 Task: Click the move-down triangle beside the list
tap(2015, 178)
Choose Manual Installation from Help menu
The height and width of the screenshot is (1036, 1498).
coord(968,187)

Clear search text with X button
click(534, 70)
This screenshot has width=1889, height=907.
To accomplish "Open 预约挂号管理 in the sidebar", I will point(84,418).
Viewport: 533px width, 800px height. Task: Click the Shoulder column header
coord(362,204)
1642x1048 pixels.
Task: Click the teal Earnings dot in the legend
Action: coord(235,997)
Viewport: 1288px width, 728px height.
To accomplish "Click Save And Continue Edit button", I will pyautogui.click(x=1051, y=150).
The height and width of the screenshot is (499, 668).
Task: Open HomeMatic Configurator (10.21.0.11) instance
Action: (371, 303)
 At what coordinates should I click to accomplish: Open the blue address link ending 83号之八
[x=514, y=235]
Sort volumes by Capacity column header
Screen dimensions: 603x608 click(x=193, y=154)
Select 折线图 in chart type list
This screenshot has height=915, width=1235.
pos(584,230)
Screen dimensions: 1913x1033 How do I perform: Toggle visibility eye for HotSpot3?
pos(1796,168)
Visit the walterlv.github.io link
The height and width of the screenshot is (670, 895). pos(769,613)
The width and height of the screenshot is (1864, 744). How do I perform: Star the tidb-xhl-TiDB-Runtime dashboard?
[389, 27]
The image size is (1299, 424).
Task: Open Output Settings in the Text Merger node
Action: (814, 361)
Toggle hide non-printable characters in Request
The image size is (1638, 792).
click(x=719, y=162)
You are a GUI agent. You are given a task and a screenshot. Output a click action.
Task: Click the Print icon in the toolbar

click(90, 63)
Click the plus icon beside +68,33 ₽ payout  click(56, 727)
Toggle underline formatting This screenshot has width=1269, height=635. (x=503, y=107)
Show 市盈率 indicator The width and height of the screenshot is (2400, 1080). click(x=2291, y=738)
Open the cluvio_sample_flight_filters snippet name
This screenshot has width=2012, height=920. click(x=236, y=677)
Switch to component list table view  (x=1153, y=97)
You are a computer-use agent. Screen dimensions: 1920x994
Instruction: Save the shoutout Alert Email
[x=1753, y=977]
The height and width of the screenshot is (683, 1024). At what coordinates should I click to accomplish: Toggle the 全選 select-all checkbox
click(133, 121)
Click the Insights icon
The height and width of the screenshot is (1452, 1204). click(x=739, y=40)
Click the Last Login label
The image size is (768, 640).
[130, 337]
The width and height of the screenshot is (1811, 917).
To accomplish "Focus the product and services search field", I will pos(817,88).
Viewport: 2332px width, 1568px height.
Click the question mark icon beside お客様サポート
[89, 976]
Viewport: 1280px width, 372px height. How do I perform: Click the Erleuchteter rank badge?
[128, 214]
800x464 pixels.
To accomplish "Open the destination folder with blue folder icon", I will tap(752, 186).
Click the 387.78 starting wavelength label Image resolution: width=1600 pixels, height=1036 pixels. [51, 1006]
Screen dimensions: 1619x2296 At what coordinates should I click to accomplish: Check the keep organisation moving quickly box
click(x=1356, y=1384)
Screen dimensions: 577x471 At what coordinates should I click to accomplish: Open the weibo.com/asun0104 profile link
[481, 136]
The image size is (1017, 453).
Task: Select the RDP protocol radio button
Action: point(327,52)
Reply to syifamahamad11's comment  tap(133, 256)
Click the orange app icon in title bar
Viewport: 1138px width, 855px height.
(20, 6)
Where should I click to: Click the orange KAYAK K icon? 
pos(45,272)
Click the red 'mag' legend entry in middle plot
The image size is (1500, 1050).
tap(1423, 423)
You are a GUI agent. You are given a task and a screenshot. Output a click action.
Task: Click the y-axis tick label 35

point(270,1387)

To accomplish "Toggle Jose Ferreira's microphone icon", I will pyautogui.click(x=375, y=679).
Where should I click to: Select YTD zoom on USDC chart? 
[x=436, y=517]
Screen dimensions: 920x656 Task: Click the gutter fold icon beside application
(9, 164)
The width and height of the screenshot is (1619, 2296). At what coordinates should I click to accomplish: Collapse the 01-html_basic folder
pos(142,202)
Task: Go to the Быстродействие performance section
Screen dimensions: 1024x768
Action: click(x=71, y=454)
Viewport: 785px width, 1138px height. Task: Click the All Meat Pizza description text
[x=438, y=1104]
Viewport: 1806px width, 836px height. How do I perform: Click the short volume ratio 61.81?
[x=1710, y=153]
━━━━━━━━━━━━━━━━━━━━━━━━━━━━━━
## TASK PROMPT
Reproduce the records verbatim, starting at the line that contains "Where should I click to: Select" and continuing through the end of the records, with both the first and last lines included.

## SOLUTION FOR THIS PROBLEM
Where should I click to: Select YTD zoom on USDC chart? 
[x=436, y=517]
Screen dimensions: 920x656 Task: Click the gutter fold icon beside application
(9, 164)
The width and height of the screenshot is (1619, 2296). At what coordinates should I click to accomplish: Collapse the 01-html_basic folder
pos(142,202)
Task: Go to the Быстродействие performance section
Screen dimensions: 1024x768
Action: click(x=71, y=454)
Viewport: 785px width, 1138px height. Task: Click the All Meat Pizza description text
[x=438, y=1104]
Viewport: 1806px width, 836px height. How do I perform: Click the short volume ratio 61.81?
[x=1710, y=153]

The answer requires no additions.